Having read Manu Joseph's The Illicit Happiness of Other People earlier (review here), I felt that there are some commonalities in his work. A bit of science in the plot, and a memory that cannot be explained away by Science; a random set of facts that are memorized and repeated; a disregard for male friendships ("That men, in reality, did not have friends in other men" in Serious Men and "that any two men in the world have real affection between them is itself a myth, chiefly of the two men" in the Illicit Happiness of Other People) and much more. Needless to say, I enjoyed both his works thoroughly. Serious Men is largely funny, and is littered with unexpectedly poignant moments. Manu Joseph is the ultimate troll, and he is endurable because his wrath is not directed towards a single idealogy or group of people. Dalits, Brahmins, Christians, Tamils ("Most Tamilians so tiny and genetically predisposed to believing something is wrong with others"), the rich ("Rich people have a name for everything. They even have word for the time a man spends with his family.. they call it 'Quality Time'"), the poor, the random motorist ("After riding like a moron all over the place, observe the face of an Indian when he crashes. He is stunned."), the educated and the irresponsible - no one is safe from Manu Joseph's vitriol. In my review of The Illicit Happiness of Other People, I had compared him with Oscar Wilde and written that "he throws up aphorisms which sound attractive but are not necessarily true". The same pattern is evident in Serious Men too, which is littered with witty one-liners such as "The fate of every love story, he knew very well, is in the rot of togetherness, or in the misery of separation" which are not falsifiable.

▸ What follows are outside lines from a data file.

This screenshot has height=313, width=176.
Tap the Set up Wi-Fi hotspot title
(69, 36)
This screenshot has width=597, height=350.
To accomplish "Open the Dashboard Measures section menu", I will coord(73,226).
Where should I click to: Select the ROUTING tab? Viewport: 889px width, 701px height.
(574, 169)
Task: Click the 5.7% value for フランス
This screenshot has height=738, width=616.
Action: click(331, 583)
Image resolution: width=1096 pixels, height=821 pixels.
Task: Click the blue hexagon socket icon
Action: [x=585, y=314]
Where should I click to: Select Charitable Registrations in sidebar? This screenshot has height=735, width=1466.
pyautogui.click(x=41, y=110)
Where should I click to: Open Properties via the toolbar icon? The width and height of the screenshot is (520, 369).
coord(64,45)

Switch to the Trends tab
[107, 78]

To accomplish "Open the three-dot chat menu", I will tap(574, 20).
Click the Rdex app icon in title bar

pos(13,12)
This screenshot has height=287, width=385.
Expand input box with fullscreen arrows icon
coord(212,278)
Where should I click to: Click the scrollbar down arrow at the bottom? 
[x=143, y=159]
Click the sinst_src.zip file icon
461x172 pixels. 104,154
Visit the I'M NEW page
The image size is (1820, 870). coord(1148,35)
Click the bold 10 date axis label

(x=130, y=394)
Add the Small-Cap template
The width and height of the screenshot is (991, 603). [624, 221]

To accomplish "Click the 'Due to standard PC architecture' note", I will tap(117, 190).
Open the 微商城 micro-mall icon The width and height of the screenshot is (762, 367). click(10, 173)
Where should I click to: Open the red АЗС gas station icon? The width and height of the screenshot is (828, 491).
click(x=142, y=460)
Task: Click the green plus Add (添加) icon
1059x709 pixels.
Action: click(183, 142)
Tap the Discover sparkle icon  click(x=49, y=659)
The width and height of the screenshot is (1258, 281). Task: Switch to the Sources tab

The only discernible downside is that the conclusion of Serious Men seems a bit forced, with some filmy moments. This is exactly what I felt about the conclusion of "The Illicit Happiness.. " too. But once again, I see that there are not many logical ways the plot could have ended. The supporting characters are all caricatures, and this contributes immensely to the humour. I enjoyed the simple-mindedness of Oja, who keeps throwing folk sayings such as "the end of an ox is beef, the end of a lie is grief". Serious Men is a worthy read, especially for privileged Indians (such as me) who wish to know how easy things have been for them.
I remain a fan of Manu Joseph, both his fictional works and his weekly columns.